A zebrafish model of crim1 loss of function has small and misshapen lenses with dysregulated clic4 and fgf1b expression

Anne Slavotinek ^1,2* Tien Le ¹ Stephanie Htun ³ Manoj Kumar Pandey ^1,2 Yihui Sun ^4,5 Albert Frank Magnusen ^1,2 Ehsan Ullah ⁶ Julie Lauzon ⁷ Shannon Beres ^8,9 Chung Lee ¹⁰ Bin Guan ⁶ Rob Hufnagel ⁶ Brian P Brooks ⁶ Sergio E Baranzini ^11,5

• ¹ Cincinnati Children's Hospital Medical Center, Cincinnati, United States
• ² College of Medicine, University of Cincinnati, Cincinnati, Ohio, United States
• ³ Division of Medical Genetics, Department of Pediatrics, School of Medicine, University of California, San Francisco, San Francisco, California, United States
• ⁴ Department of Neurological Surgery, Weill Institute for Neurosciences, University of California San Francisco, San Francisco, California, United States
• ⁵ Institute for Human Genetics, Medical Center, University of California, San Francisco, San Francisco, California, United States
• ⁶ Division of Ophthalmic Genetics and Visual Function Branch, National Eye Institute (NIH), Bethesda, Maryland, United States
• ⁷ Department of Pediatrics, Cumming School fo Medicine, University of Calgary, Calgary, Alberta, Canada
• ⁸ Department of Ophthalmology, School of Medicine, Stanford University, Palo Atlo, California, United States
• ⁹ Division of Child Neurology, Department of Neurology and Neurological Sciences, School of Medicine, Stanford University, Stanford, California, United States
• ¹⁰ Departments of Genetics, School of Medicine, Stanford University, Stanford, California, United States
• ¹¹ Weill Institute for Neurosciences, University of California, San Francisco, San Francisco, California, United States

Heterozygous deletions predicting haploinsufficiency for the Cysteine Rich Motor Neuron 1 (CRIM1) gene have been identified in two families with macrophthalmia, colobomatous, with microcornea (MACOM), an autosomal dominant trait.

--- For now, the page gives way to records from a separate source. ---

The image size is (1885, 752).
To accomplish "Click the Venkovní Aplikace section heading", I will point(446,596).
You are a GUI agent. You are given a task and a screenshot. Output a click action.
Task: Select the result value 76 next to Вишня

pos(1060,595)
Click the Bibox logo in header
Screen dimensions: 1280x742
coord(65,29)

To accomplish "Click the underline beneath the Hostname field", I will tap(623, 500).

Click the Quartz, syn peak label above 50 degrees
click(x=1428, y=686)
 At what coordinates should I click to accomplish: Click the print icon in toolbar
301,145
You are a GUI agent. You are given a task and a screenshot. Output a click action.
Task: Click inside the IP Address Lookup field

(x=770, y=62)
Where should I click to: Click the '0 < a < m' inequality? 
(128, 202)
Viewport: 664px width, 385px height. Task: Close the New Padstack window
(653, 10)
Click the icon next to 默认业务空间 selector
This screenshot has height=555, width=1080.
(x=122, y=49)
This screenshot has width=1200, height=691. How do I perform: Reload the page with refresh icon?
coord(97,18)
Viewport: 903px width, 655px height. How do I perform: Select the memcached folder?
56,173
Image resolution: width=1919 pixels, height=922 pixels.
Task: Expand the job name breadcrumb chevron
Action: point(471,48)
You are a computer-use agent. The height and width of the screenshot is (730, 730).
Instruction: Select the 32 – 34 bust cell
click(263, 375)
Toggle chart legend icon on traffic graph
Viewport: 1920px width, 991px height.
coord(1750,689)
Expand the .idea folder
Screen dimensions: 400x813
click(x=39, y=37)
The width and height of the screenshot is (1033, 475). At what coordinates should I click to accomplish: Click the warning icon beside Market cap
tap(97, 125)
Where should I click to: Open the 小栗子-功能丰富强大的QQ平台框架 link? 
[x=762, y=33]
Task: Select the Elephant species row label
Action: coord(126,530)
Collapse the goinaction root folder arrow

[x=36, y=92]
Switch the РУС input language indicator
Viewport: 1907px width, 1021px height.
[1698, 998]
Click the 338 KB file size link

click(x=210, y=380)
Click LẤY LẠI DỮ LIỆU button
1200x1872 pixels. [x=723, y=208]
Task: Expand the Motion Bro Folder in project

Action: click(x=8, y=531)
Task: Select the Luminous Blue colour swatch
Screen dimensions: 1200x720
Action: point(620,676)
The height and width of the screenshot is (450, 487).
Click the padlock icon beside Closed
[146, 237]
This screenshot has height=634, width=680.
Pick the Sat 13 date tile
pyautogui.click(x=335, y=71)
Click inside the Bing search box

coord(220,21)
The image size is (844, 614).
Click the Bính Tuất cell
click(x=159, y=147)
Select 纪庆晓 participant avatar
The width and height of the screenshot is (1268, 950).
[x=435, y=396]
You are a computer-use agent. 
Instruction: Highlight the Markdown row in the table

Crim1 encodes a type I transmembrane protein that is expressed at the cell membrane of lens epithelial and fiber cells at the stage of lens pit formation. Decreased Crim1 expression in the mouse reduced the number of lens epithelial cells and caused defective adhesion between lens epithelial cells and between the epithelial and fiber cells. We present three patients with heterozygous deletions and truncating variants predicted to result in haploinsufficiency for CRIM1 as further evidence for the role of this gene in eye defects, including retinal coloboma, optic pallor, and glaucoma. We used Clustered Regularly Interspaced Short Palindromic Repeats (CRISPR)/Cas9 to make a stable Danio rerio model of crim1 deficiency, generating zebrafish that were homozygous for a 2 basepair deletion, c.339_340delCT p.Leu112Leufs*3, in crim1. Homozygous, crim1 -/-larvae demonstrated smaller eyes and small and misshapen lenses compared to controls, but we did not observe colobomas. Bulk RNA-Seq using dissected eyes from crim1 -/-larvae and controls at 72 hours post fertilization showed significant downregulation of crim1 and chloride intracellular channel 4 (clic4) and upregulation of fibroblast growth factor 1b (fgf1b) and complement component 1, q subcomponent (c1q), amongst other dysregulated genes. Our work strengthens the association between haploinsufficiency for CRIM1 and eye defects and characterizes a stable model of crim1 loss of function for future research.